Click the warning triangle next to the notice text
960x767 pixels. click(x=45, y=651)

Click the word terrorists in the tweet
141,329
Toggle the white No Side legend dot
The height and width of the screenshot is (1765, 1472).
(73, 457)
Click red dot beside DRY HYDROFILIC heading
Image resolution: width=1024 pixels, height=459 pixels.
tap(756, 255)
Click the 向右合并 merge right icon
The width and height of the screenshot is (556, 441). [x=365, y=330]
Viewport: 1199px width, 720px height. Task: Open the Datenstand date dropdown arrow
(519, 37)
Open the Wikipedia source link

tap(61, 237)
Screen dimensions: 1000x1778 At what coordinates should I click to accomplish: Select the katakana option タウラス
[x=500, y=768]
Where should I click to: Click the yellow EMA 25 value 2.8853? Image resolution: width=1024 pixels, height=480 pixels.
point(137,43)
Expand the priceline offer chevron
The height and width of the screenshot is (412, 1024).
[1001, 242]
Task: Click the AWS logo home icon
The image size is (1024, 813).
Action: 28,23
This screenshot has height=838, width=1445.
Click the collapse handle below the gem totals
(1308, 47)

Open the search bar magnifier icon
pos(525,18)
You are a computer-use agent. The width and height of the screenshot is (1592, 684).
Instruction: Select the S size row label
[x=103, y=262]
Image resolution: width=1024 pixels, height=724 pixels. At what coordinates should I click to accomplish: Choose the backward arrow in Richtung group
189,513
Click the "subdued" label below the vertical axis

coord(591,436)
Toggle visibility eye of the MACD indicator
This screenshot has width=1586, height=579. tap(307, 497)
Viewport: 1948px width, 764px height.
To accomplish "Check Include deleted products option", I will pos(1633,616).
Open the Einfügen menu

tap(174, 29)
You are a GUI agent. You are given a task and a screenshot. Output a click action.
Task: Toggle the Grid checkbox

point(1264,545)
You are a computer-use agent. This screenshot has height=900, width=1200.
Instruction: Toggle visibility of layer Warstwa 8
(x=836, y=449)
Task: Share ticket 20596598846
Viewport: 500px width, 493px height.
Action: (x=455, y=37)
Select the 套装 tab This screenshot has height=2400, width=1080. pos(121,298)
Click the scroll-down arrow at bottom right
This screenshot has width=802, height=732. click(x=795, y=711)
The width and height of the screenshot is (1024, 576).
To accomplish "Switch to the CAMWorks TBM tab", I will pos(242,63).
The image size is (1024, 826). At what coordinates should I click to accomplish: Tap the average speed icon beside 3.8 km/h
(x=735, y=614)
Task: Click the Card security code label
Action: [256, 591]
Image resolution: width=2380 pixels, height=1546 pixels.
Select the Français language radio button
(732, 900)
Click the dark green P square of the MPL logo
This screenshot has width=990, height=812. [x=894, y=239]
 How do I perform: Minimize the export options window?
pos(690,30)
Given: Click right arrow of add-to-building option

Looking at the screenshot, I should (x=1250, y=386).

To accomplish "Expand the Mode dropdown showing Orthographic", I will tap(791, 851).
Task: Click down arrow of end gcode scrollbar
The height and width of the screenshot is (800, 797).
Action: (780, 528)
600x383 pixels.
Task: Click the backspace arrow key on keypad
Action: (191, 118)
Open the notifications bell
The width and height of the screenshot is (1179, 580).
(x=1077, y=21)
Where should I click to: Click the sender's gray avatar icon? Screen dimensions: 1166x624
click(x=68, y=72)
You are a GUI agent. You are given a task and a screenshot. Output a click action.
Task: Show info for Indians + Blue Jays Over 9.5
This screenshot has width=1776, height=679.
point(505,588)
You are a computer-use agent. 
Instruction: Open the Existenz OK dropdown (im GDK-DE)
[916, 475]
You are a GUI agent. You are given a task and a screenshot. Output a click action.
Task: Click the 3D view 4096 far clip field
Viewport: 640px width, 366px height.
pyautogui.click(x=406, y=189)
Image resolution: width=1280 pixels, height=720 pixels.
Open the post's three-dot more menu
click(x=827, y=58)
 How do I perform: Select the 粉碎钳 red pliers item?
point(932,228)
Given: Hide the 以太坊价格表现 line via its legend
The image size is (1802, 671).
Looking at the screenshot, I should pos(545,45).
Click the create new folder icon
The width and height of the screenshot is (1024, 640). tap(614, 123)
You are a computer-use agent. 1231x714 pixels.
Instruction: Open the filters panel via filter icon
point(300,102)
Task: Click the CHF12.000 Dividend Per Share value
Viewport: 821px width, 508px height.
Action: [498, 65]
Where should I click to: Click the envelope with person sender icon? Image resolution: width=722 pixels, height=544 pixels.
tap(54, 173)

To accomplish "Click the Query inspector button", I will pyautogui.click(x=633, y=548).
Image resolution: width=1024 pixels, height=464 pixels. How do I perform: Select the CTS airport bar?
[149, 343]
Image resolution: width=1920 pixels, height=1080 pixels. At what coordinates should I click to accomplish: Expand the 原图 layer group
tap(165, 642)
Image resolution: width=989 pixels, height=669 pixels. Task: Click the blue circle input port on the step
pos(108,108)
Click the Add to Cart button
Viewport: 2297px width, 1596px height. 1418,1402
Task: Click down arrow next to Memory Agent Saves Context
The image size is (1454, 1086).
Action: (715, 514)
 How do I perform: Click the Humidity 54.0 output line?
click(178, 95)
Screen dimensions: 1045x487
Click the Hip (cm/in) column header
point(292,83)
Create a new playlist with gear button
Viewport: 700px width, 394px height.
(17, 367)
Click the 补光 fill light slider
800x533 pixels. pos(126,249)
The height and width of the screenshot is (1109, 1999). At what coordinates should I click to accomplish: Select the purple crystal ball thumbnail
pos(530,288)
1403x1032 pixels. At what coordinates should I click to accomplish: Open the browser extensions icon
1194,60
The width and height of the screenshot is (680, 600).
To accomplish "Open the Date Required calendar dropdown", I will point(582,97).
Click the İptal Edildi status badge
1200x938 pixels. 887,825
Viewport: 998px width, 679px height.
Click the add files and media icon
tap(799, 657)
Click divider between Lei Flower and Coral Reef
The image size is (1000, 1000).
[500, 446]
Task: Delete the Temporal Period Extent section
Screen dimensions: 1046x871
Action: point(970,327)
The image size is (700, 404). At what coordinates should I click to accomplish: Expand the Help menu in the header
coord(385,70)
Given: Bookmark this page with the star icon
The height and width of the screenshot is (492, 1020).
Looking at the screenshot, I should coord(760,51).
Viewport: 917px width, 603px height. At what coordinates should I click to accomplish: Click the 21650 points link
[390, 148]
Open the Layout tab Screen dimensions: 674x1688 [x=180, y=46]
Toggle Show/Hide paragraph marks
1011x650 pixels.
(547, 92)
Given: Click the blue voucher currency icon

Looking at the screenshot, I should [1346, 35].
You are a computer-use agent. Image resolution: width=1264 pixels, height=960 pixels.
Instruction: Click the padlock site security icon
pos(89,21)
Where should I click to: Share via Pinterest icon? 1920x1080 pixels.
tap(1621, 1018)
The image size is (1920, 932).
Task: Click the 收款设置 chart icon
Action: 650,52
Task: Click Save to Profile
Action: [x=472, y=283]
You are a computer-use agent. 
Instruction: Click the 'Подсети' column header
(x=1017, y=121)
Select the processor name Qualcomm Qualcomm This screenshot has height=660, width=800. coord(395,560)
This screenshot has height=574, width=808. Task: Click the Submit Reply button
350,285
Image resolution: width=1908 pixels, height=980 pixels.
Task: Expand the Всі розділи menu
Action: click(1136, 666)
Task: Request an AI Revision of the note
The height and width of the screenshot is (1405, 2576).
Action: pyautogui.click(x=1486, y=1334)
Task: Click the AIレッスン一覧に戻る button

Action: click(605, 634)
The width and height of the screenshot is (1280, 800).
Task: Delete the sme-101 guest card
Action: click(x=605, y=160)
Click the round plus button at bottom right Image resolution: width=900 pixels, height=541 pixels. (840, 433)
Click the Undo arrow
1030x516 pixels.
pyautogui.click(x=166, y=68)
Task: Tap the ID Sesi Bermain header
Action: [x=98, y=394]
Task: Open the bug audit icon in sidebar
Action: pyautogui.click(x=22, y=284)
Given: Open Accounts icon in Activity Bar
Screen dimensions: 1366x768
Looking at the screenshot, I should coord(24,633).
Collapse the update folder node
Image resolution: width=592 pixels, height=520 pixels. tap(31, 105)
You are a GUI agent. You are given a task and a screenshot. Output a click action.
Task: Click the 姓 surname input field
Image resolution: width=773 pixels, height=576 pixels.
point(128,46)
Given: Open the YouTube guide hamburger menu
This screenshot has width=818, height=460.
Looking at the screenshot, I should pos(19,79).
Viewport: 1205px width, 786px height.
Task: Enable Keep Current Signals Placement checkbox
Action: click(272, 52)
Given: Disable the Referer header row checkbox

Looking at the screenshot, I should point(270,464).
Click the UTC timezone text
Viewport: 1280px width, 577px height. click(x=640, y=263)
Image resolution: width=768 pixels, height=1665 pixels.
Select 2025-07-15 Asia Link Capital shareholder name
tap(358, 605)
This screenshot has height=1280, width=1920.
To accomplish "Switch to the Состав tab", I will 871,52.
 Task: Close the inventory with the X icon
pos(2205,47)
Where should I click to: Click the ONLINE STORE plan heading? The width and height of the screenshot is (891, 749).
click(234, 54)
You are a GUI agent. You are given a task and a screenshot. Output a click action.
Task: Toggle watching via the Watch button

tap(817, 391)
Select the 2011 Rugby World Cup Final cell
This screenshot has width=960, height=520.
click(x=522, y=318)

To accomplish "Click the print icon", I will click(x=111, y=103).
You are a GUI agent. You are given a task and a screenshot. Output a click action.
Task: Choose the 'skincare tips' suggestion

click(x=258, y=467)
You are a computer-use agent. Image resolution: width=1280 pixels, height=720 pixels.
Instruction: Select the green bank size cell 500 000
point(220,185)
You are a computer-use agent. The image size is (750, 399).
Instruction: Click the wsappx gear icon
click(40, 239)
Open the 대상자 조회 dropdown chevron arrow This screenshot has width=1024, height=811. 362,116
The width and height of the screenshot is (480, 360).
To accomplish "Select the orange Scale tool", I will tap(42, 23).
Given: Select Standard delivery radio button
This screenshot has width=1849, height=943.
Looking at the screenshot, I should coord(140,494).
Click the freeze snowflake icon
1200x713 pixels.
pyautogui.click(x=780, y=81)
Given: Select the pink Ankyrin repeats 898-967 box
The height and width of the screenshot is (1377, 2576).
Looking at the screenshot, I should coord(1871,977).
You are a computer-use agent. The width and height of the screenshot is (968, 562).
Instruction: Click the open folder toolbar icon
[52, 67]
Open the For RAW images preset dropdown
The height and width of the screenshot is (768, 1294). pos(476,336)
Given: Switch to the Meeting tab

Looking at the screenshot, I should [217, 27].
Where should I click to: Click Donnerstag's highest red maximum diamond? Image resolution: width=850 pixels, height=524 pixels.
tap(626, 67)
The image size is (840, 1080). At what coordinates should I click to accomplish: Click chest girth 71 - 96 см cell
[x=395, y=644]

> _Task details_: Filter the entries above and copy only the lines that hold "Hide".

> _Written response_:
Given: Hide the 以太坊价格表现 line via its legend
Toggle Show/Hide paragraph marks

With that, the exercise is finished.